Tyler Ardron has urged Canada to relish their chance to lock horns with a true rugby great when they face Paul O’Connell and Ireland in Cardiff on Saturday.
Toulon-bound lock O’Connell will bring down the curtain on his illustrious 13-year Test career at the end of this World Cup campaign, which begins against Ardron and the Canucks at the Millennium Stadium.
Few will give Kieran Crowley’s side, who are ranked 18th in the World Rugby rankings, much chance of causing an upset in the opening Pool D fixture. The majority of the 31-man squad is drawn from their domestic scene, with only six playing top-flight rugby outside their homeland.
Ospreys back-rower and captain Ardron is among the half dozen and has experience of facing many of the Irish players through his Guinness Pro12 commitments, including O’Connell.
And the 24-year-old, who is hoping to shake off a knee injury to lead his country in the Welsh capital, hopes going up against players of the calibre of the three-time Lions tourist will only benefit their development.
“There is no doubt that Paul O’Connell is a true giant of the game,” said Ardron.I’m sure he could continue to play at this level beyond the World Cup if he wanted to, he is that good a player.
“I have gone up against him and I know the edge and nous he brings to the game. I play alongside Alun Wyn Jones at the Ospreys and I know the regard he holds O’Connell in, I think that says everything.
“For us this is a big opportunity to test ourselves against players of his calibre. Ireland are the Six Nations champions and I am sure are seen as dark horses for the tournament so we will have our hands full.But we want to show the developments we are making, we have had a lot of time together, probably the most any Canadian side has had ahead of a World Cup.

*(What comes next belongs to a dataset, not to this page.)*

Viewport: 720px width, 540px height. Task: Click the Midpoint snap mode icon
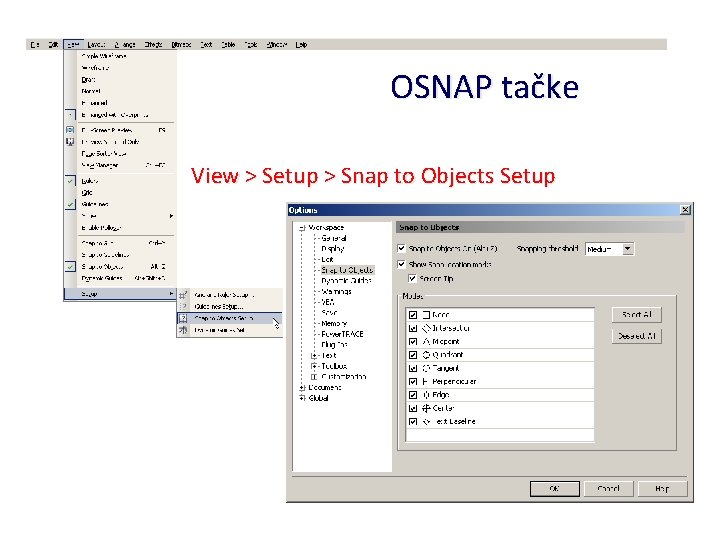(426, 342)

“We want to put in a good performance, get our tournament off on the right foot and cause Ireland some problems. It is special for me to be playing in the country I have made my home over the last couple of years and I cannot wait to get going.” Leading his country in the game’s global showpiece caps a remarkable journey for Ardron, who did not discover rugby until his mid-teens having grown up dreaming of becoming an NHL star in the mould of Wayne Gretzky.
“I was like any other kid, from a young ago you have the skates, the stick, the helmet and pads and you start playing with your friends and you want to be a superstar like Gretzky or Joe Sakic.
“I loved it, and I was also good at volleyball, so I wasn’t really looking around at too many other sports.
“But, one day, my high school coach asked me to come and give rugby a shot. I didn’t know a huge amount about the game, although I was aware of it.
“So I went and gave it a go and I started watching games on TV or finding footage online to try and understand the game better.
“I started off in the centre but I was eventually moved forward into the back-row and things progressed from there.”